Regional Truck Freight Corridors

Identifying and prioritizing regional highway freight corridors

2021 truck corridor updates

In 2021, regional truck freight corridors were updated through a two-part process. Part 1 included reviewing the original data sources used to develop the corridors and updating the base datasets with more recent and reliable truck volume and general traffic volume data. This was done in collaboration with a technical review group consisting of MnDOT and county/city engineering and planning staff, a subset of the original Regional Truck Corridor Study technical working group. After updating the base datasets, Part 2 was to conduct an open process for local agencies to propose adding new truck corridors or a new regional freight facility based on new data or updated plans.

Through this update process, 13 new corridors were added, as well as one new regional freight facility; both were incorporated into the Transportation Policy Plan through an Administrative Modification approved by the Metropolitan Council on January 26, 2022. This process for updating regional truck corridors will be conducted every two years and ahead of each Regional Solicitation cycle to distribute federal transportation funds. The next opportunity for local agencies to propose adding truck corridors and regional freight facilities be in late spring of 2023.

Results


Original study

Regional truck freight corridors were initially developed through the 2017 Regional Truck Highway Corridors Study (PDF). A technical advisory work group of public agency staff most directly engaged in highway planning guided this data-driven study that analyzed the region’s principal and minor arterial highways. A first-screen analysis of all principal and minor arterial highway corridors was used to determine which corridor segments met at least one of the following thresholds:

  • Has a Heavy Commercial Annual Average Daily Traffic (HCAADT) volume of at least 300 trucks per day, OR
  • Has an HCAADT volume of at least 200 trucks per day AND where trucks make up at least 10% of Annual Average Daily Traffic (AADT).

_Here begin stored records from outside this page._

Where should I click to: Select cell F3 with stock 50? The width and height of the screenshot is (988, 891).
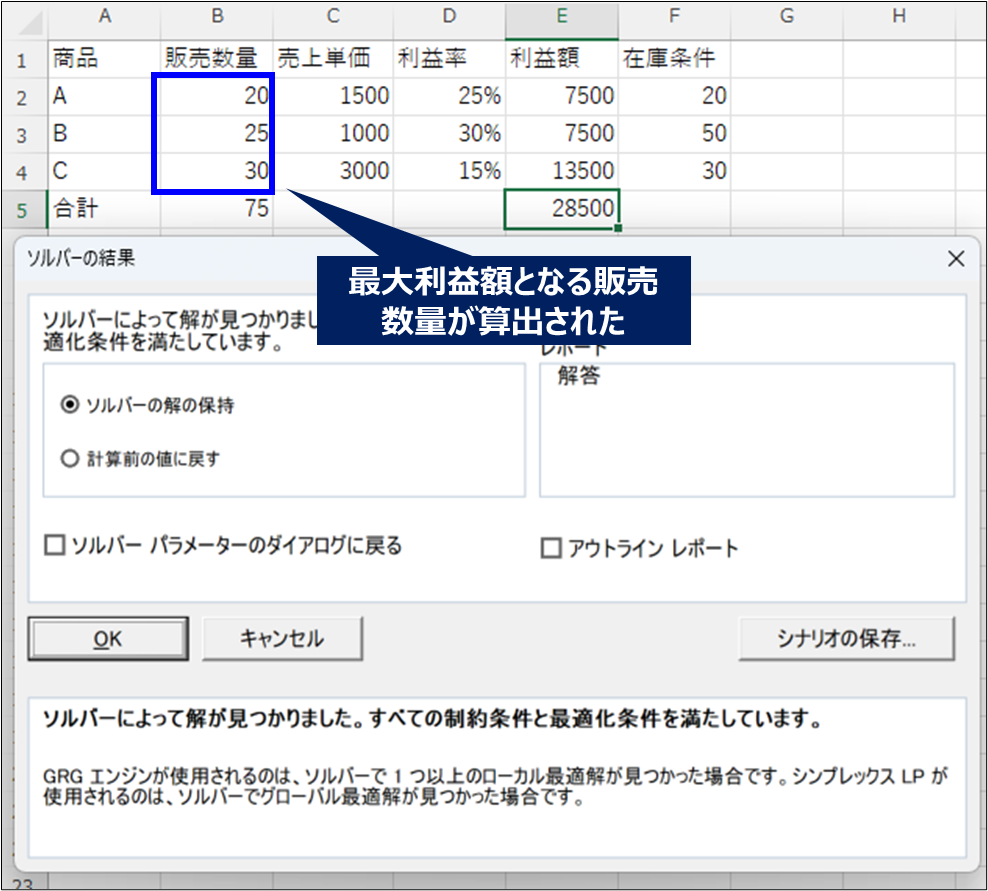674,133
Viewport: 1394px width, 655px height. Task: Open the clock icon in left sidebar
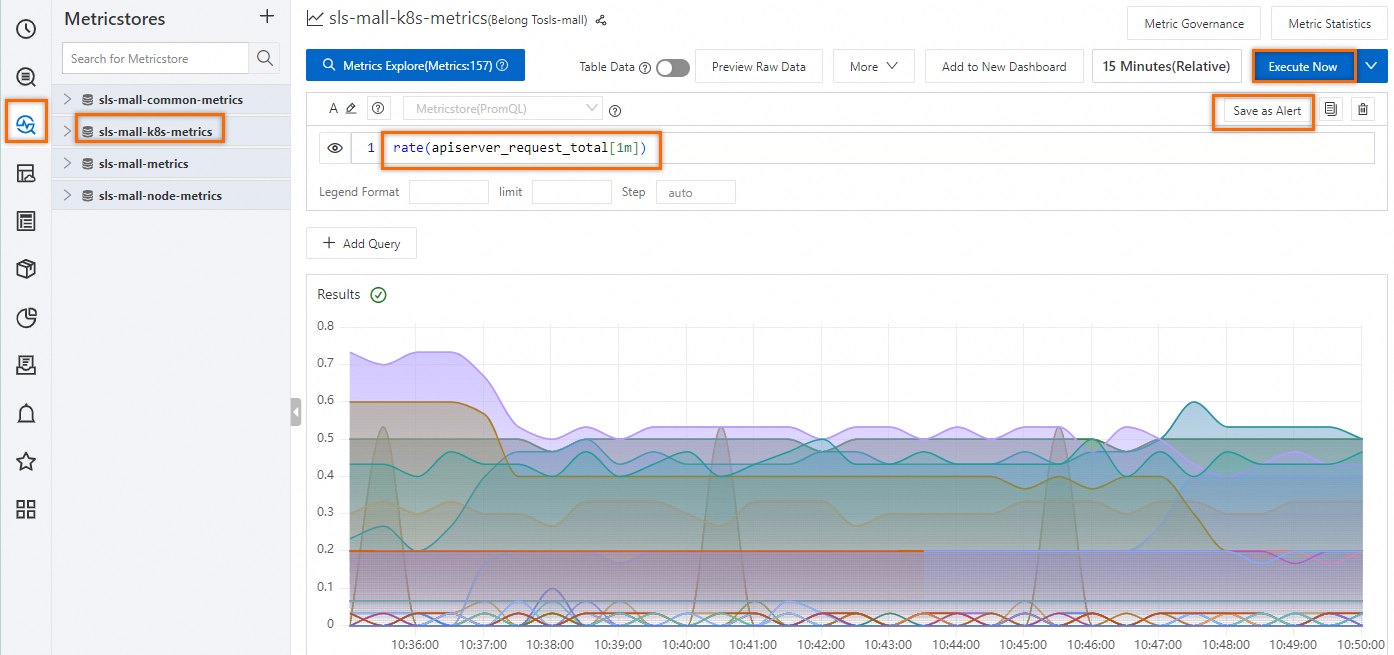click(x=26, y=29)
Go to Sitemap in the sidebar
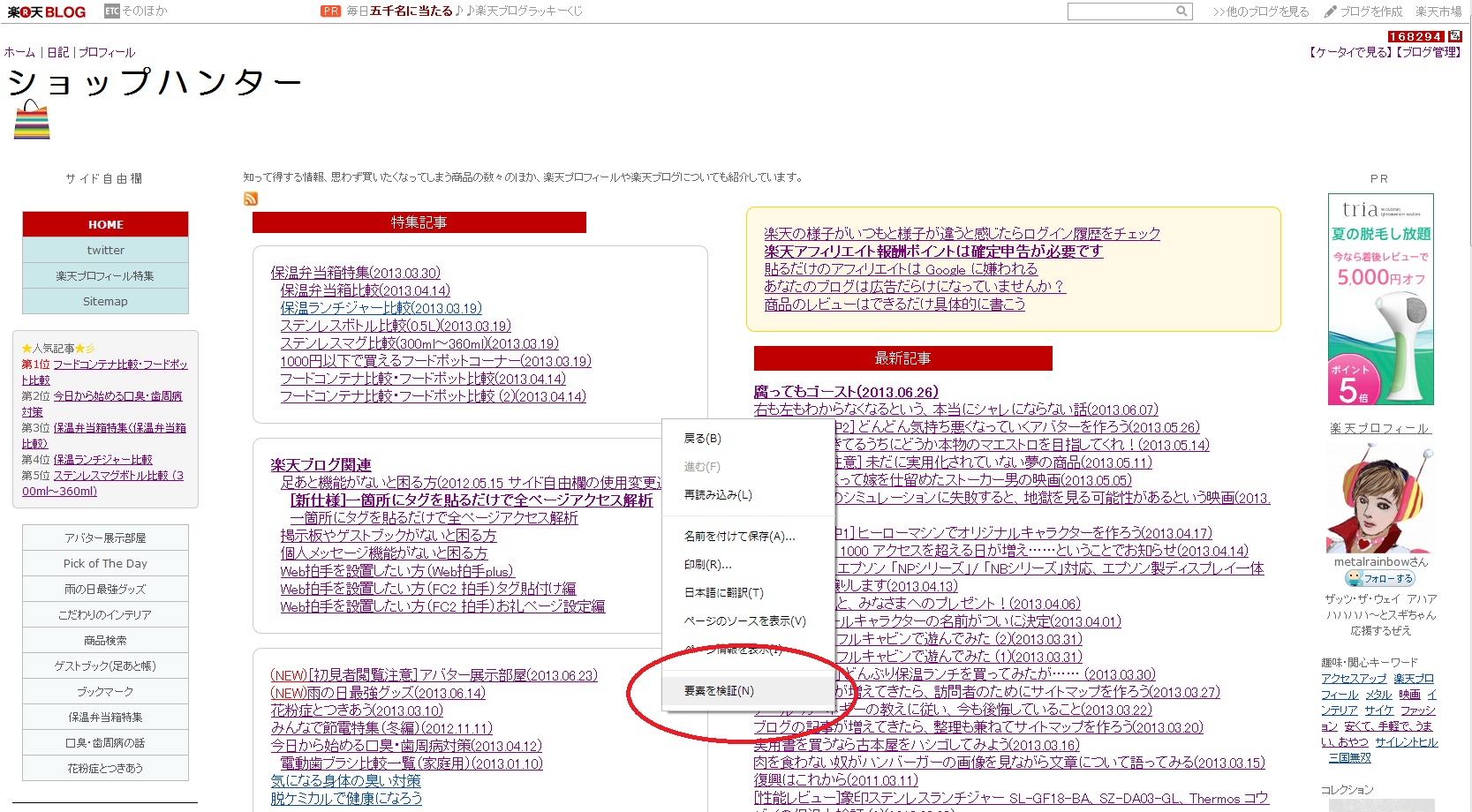Image resolution: width=1472 pixels, height=812 pixels. point(105,302)
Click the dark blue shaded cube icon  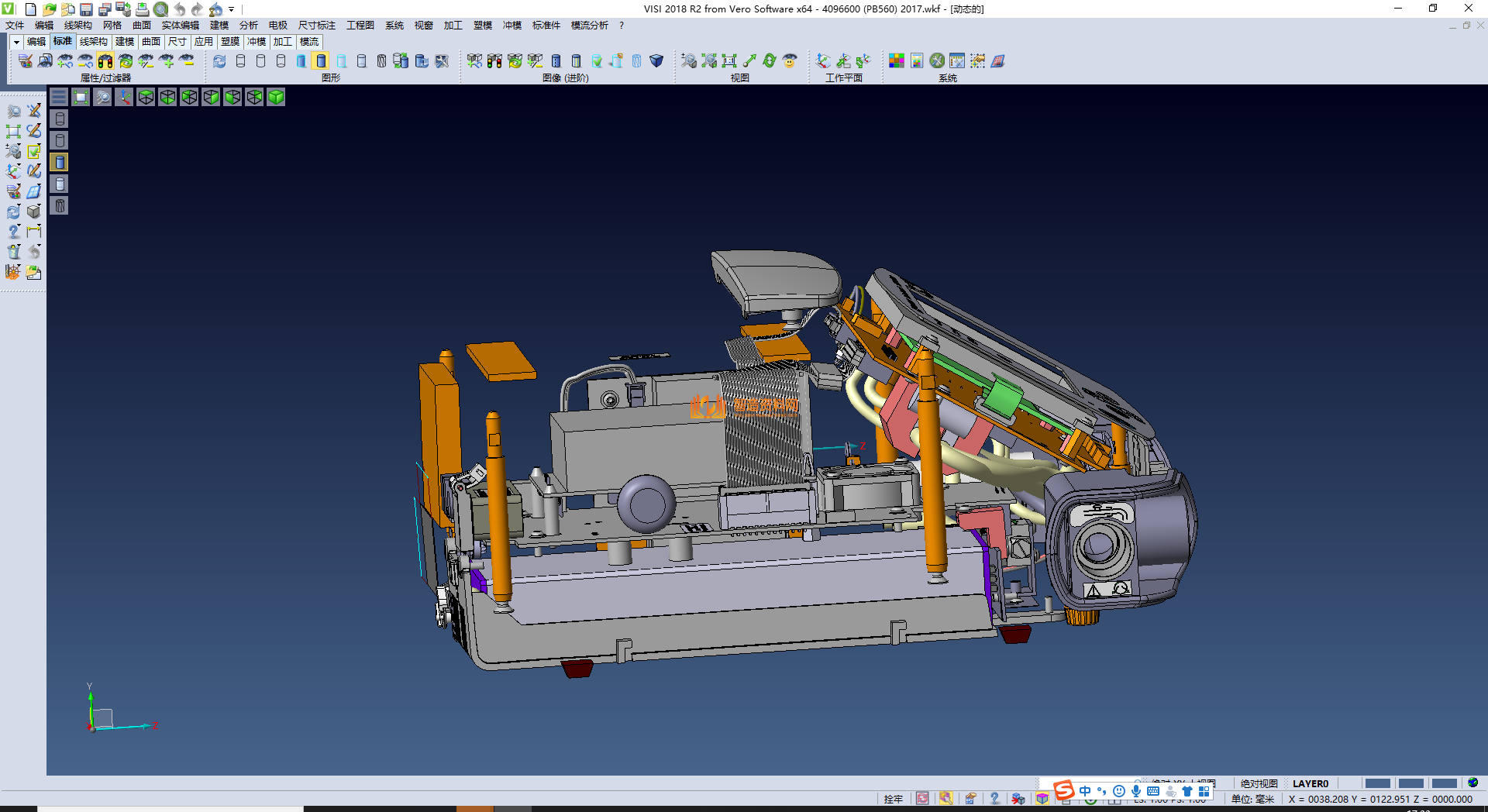pos(656,61)
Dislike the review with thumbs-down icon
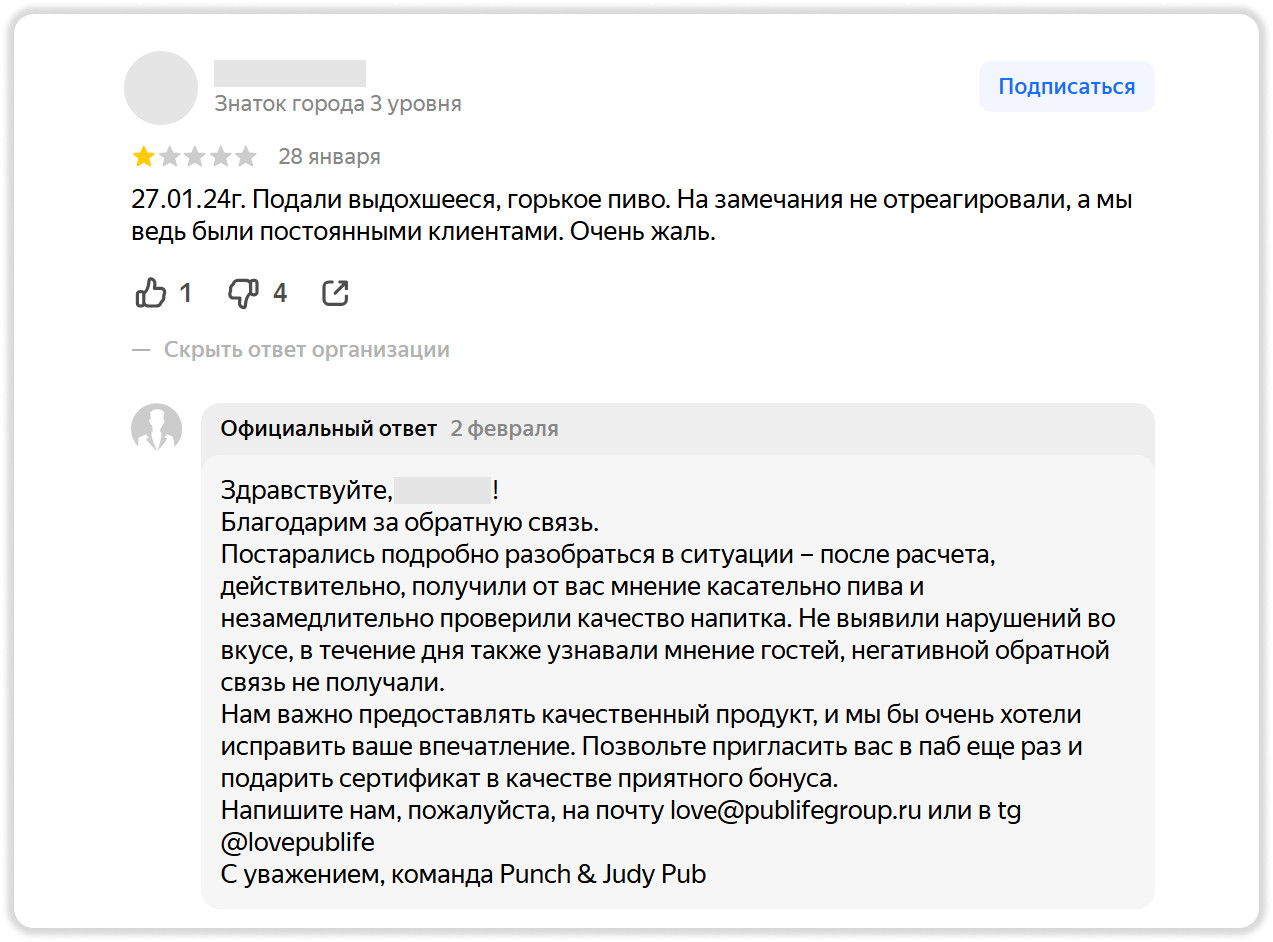1273x942 pixels. 243,293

Corridors meeting at least one of these thresholds were then evaluated as regional truck freight corridors by applying four weighted data factors:

  • Annual average daily truck volume (60%of total corridor score)
  • Percent of total traffic that are trucks (20% of corridor score)
  • Proximity to freight-dependent land uses (10% of corridor score)
  • Proximity to regional freight facilities (i.e., the region's key intermodal rail yards, river barge terminals, MSP airport, and other major truck terminals) (10% of corridor score)

Based on the corridor score rankings from this evaluation, the truck corridors were grouped into tiers 1, 2, and 3, in order of priority.

In 2018 the Met Council adopted the study’s final regional truck corridors into the Transportation Policy Plan and first applied the tiered corridors as project selection criteria in the Regional Solicitation process for distributing federal transportation funds. The corridors have also been used as qualifying criteria in recent funding cycles of MnDOT’s Minnesota Highway Freight Program.